> [What you need to do] Return, word for word, the part of the "Rodyll" vent forum thread below that begins at "Our male vent" and stops after "(Oct 10, 2010)".

# R. ventrimaculata "Rodyll" calling



## clownonfire (Jan 18, 2011)

Hi all,

Our male vent has been calling for the past two weeks, and I finally caught it this morning on video. You can see his belly move on the lower leaf with each call.


----------



## vivlover10 (Oct 10, 2010)

Cool vid


----------



## clownonfire (Jan 18, 2011)

Thanks, Rob. It's been quite lovely to hear him sing for the past few days. I have prepared a few laying egg sites in their viv. We'll see how it goes.


----------



## clownonfire (Jan 18, 2011)

Well.... A few weeks back, there were eggs. Now.... We have tadpoles!!!!!!!!!!!

We saw two tads on the male's back. On the brom. I will try and take pics, but that might be difficult as I do not want to stress them out....

E.


----------



## clownonfire (Jan 18, 2011)

Best pic I could take.


----------



## Mitch (Jun 18, 2010)

Congrats!!!


----------



## frogface (Feb 20, 2010)

Grats!


----------



## clownonfire (Jan 18, 2011)

The tads have been deposited. I can see my male guarding two different spots on the bromeliad. Here was one last so so picture I was able to take this week.


----------



## Scott (Feb 17, 2004)

Rodyll's are my favorite Vents.

You'll have to let us know if they egg feed. I've been under the impression that Vents do not?

s


----------



## dmartin72 (Oct 27, 2004)

I'm curious about that too.



Scott said:


> Rodyll's are my favorite Vents.
> 
> You'll have to let us know if they egg feed. I've been under the impression that Vents do not?
> 
> s


----------



## Brian317 (Feb 11, 2011)

very nice ! My vent male has been calling for the past month but still no signs of eggs  Hopefully it will happen sometime........

Congrats on yours !


----------



## clownonfire (Jan 18, 2011)

Brian317 said:


> very nice ! My vent male has been calling for the past month but still no signs of eggs  Hopefully it will happen sometime........
> 
> Congrats on yours !


Thanks Brian. My male called for a good two months before I saw some eggs. Of course, I also heard much longer calling before any signs of eggs. Good luck and keep me postedé

Eric


----------



## clownonfire (Jan 18, 2011)

Scott said:


> Rodyll's are my favorite Vents.
> 
> You'll have to let us know if they egg feed. I've been under the impression that Vents do not?
> 
> s


You're right. At least, not so much in captivity. Spirulina and chlorella on the brom.


----------



## Chris Miller (Apr 20, 2009)

Scott said:


> Rodyll's are my favorite Vents.
> 
> You'll have to let us know if they egg feed. I've been under the impression that Vents do not?
> 
> s


Correct, vents do not provide trophic eggs to their tadpoles. However, they will lay future clutches of fertile eggs and deposit tads in water where there already are tads.


----------

> [Source data]
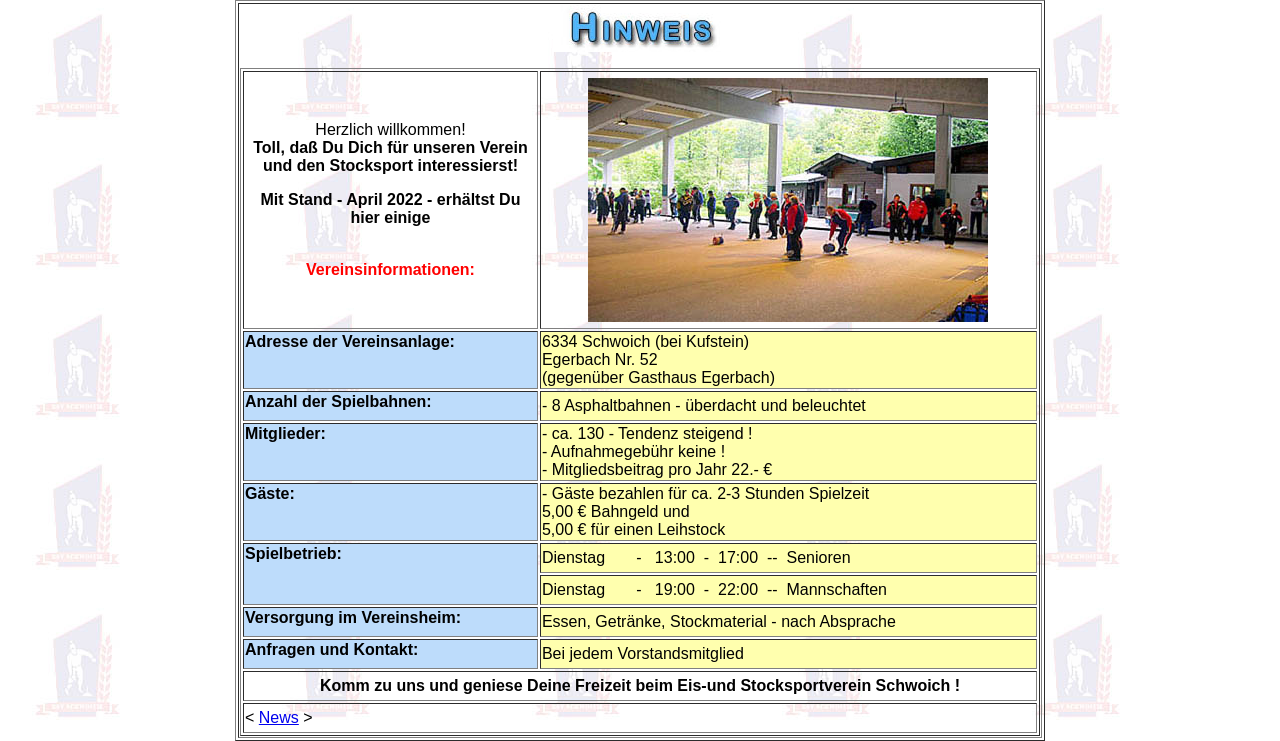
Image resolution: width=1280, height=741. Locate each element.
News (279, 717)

> [Finished task]
Our male vent has been calling for the past two weeks, and I finally caught it this morning on video. You can see his belly move on the lower leaf with each call.


----------



## vivlover10 (Oct 10, 2010)